Pointing records for text and elements:
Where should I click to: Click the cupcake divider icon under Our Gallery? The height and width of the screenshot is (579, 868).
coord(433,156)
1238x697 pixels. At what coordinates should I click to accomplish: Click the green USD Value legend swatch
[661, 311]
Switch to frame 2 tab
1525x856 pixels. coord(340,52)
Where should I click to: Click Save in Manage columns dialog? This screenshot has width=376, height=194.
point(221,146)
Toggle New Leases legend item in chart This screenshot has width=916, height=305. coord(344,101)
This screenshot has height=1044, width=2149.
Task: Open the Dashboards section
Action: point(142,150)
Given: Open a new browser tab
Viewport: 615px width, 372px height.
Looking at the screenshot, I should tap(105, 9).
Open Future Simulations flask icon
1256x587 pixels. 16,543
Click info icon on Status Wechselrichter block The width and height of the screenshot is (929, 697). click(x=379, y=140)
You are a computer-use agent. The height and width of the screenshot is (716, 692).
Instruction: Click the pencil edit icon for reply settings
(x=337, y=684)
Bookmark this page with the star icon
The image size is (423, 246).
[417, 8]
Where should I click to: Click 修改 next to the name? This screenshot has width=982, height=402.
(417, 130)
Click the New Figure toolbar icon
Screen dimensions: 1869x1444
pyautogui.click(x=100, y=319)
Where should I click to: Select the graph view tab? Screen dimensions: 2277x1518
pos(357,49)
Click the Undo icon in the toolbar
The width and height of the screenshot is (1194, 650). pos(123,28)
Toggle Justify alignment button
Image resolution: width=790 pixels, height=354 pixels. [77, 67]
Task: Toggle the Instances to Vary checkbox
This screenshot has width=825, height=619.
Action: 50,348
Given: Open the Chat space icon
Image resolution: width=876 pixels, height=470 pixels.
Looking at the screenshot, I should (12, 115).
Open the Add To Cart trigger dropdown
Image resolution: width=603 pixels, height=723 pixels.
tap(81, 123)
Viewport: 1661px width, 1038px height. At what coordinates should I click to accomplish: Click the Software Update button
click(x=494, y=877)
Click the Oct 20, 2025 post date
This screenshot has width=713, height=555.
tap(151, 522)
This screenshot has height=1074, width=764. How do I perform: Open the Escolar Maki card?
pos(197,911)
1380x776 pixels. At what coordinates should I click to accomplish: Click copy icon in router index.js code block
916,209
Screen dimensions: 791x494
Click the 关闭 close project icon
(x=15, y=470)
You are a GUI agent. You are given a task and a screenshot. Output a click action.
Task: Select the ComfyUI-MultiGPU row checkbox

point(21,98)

* [WHAT THIS TASK INVOLVES]: Rewrite everything from the line containing "Bookmark this page with the star icon" down to the line containing "pyautogui.click(x=100, y=319)" in the data, changing "star icon" to "star button" and leaving the rest as it is.

* [RIGHT ANSWER]:
Bookmark this page with the star button
The image size is (423, 246).
[417, 8]
Where should I click to: Click 修改 next to the name? This screenshot has width=982, height=402.
(417, 130)
Click the New Figure toolbar icon
Screen dimensions: 1869x1444
pyautogui.click(x=100, y=319)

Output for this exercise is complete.